● Stored data:
====

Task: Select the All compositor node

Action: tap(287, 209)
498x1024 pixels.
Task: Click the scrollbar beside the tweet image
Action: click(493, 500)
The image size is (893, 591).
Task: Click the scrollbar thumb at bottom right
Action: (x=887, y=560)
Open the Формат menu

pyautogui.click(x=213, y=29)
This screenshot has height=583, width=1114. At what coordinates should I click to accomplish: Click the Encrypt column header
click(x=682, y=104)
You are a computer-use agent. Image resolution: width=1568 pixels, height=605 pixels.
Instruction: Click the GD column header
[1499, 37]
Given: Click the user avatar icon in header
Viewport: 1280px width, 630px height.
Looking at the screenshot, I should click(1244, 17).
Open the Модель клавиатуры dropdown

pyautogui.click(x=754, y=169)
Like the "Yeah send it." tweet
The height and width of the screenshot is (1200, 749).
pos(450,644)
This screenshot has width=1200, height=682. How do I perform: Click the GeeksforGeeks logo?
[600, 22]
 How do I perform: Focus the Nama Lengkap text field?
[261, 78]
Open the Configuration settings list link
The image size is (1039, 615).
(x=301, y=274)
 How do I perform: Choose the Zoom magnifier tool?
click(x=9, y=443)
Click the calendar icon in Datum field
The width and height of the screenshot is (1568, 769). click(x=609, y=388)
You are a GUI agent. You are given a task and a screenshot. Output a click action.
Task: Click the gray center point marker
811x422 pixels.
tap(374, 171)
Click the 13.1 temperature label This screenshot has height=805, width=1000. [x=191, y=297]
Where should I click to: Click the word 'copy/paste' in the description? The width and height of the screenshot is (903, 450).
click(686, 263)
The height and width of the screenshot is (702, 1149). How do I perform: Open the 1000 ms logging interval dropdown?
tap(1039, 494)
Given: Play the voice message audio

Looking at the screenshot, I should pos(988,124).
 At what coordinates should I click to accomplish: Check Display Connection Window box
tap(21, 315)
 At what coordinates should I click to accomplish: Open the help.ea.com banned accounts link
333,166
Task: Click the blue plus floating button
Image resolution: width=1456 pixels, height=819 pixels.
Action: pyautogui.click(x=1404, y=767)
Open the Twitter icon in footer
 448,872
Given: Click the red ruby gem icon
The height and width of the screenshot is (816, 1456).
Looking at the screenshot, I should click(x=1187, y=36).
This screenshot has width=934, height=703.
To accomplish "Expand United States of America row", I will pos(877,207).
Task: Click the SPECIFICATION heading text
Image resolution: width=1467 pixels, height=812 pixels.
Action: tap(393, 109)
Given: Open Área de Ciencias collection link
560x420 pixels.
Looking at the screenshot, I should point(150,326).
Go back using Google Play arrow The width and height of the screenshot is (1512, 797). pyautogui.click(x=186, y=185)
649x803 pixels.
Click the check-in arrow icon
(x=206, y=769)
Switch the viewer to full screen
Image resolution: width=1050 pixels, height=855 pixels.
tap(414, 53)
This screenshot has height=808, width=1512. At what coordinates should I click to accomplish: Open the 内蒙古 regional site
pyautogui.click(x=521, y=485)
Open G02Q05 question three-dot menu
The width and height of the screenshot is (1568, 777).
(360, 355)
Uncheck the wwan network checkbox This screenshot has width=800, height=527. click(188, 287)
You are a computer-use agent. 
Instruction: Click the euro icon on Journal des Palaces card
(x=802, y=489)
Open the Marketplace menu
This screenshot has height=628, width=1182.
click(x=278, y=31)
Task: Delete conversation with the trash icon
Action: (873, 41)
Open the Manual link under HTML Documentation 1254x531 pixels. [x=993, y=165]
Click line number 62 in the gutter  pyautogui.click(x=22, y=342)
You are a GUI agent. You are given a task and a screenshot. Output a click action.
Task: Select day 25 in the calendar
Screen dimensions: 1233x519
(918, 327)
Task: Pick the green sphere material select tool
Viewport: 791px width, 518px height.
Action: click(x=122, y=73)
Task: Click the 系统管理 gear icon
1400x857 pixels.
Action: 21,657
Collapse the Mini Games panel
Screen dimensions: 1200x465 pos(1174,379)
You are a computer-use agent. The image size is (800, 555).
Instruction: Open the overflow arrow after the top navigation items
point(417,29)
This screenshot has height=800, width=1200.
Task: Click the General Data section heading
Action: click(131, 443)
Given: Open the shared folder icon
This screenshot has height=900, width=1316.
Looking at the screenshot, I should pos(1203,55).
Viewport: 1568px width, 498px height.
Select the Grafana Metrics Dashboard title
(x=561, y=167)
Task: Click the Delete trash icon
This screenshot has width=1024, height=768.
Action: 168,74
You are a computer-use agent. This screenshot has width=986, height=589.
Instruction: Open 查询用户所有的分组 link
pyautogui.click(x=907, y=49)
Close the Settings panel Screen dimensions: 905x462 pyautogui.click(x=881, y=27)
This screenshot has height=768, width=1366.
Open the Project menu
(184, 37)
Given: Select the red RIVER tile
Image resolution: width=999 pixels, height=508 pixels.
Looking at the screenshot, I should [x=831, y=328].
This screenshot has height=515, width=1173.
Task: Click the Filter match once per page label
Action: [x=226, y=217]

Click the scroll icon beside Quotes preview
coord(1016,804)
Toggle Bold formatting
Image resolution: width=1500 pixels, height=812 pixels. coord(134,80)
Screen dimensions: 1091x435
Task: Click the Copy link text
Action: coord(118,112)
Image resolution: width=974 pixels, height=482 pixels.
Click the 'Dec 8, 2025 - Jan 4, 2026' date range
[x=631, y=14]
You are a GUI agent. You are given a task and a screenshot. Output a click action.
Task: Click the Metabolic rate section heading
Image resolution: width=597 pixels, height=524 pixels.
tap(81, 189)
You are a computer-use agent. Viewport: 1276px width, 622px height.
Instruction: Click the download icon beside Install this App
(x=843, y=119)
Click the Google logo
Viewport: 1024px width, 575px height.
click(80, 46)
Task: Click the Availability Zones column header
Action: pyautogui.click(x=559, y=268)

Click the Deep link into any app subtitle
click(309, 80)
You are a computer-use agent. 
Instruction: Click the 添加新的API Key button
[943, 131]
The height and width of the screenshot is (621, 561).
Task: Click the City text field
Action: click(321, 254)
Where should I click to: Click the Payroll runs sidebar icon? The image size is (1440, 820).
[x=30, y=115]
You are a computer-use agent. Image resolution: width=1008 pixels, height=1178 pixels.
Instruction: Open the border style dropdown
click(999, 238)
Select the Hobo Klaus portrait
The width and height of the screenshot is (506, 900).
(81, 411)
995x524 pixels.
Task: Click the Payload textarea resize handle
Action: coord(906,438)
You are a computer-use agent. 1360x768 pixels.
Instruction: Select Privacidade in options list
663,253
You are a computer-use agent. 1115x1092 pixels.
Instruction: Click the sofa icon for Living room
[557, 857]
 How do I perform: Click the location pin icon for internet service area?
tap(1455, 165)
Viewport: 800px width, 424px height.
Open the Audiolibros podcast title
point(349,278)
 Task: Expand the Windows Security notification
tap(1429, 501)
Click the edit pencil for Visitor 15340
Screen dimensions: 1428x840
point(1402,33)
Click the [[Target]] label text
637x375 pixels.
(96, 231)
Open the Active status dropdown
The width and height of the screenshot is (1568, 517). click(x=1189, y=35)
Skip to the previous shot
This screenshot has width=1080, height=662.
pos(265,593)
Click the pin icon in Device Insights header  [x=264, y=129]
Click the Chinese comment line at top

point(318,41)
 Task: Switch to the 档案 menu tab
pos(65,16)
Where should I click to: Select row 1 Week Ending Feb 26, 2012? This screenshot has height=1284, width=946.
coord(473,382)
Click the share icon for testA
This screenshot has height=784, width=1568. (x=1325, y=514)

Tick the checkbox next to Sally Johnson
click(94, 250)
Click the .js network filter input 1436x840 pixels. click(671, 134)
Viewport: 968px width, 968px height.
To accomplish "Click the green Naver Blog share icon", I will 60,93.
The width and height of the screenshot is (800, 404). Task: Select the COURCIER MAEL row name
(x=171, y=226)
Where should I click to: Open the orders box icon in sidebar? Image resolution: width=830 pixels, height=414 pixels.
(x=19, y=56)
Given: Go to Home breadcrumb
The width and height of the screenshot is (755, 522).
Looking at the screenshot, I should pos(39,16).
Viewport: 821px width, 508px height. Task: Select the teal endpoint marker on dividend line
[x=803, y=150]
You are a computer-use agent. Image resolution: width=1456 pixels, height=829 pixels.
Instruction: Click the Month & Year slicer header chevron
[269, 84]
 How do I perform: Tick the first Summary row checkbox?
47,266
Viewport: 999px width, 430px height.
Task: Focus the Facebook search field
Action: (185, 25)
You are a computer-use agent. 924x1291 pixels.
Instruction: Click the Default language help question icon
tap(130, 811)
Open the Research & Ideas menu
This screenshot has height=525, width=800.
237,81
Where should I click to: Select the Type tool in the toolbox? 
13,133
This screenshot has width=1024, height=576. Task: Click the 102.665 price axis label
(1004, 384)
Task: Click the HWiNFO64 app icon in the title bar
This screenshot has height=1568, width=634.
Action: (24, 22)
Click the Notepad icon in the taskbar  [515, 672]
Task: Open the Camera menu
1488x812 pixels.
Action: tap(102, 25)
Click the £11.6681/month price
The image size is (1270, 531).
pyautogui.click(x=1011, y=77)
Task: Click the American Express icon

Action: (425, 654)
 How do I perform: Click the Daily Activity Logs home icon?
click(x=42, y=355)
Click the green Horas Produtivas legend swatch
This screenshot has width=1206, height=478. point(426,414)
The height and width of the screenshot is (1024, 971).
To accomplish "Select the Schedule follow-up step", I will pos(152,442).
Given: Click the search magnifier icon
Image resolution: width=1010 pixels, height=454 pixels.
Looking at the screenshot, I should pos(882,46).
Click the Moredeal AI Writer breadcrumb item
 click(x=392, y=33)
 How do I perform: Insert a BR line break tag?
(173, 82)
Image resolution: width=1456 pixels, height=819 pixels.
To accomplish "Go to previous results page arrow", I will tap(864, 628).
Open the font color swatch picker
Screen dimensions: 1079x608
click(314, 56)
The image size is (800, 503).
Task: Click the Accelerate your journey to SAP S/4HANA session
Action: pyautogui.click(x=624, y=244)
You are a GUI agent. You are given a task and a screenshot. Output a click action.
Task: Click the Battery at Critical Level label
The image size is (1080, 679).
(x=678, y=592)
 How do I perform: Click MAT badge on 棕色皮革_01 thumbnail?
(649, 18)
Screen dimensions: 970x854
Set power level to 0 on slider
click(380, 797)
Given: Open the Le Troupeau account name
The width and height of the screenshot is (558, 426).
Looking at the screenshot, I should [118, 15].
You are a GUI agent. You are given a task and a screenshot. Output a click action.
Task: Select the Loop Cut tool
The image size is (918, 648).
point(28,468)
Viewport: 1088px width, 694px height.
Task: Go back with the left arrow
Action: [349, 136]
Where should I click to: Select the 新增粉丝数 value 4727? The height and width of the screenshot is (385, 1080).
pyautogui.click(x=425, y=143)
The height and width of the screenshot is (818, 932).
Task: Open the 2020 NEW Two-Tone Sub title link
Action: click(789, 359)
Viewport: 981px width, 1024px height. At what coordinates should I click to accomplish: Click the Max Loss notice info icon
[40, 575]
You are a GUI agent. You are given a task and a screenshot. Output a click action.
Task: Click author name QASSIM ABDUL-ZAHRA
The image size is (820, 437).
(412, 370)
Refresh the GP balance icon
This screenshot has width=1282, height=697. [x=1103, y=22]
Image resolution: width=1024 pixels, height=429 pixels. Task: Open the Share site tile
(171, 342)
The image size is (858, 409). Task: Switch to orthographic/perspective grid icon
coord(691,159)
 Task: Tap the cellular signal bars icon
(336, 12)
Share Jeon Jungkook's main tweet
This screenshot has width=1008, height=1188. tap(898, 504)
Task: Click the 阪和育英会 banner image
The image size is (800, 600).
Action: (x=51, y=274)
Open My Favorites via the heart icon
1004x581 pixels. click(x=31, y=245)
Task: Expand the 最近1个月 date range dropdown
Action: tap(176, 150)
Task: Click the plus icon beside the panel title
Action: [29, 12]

====

● What you will do: Begin with the first line of the data above and, please, print each line exactly until you have printed the line containing "You are a computer-use agent. Image resolution: width=1568"; print nothing else.

● Answer to the problem:
Task: Select the All compositor node

Action: tap(287, 209)
498x1024 pixels.
Task: Click the scrollbar beside the tweet image
Action: click(493, 500)
The image size is (893, 591).
Task: Click the scrollbar thumb at bottom right
Action: (x=887, y=560)
Open the Формат menu

pyautogui.click(x=213, y=29)
This screenshot has height=583, width=1114. At what coordinates should I click to accomplish: Click the Encrypt column header
click(x=682, y=104)
You are a computer-use agent. Image resolution: width=1568 pixels, height=605 pixels.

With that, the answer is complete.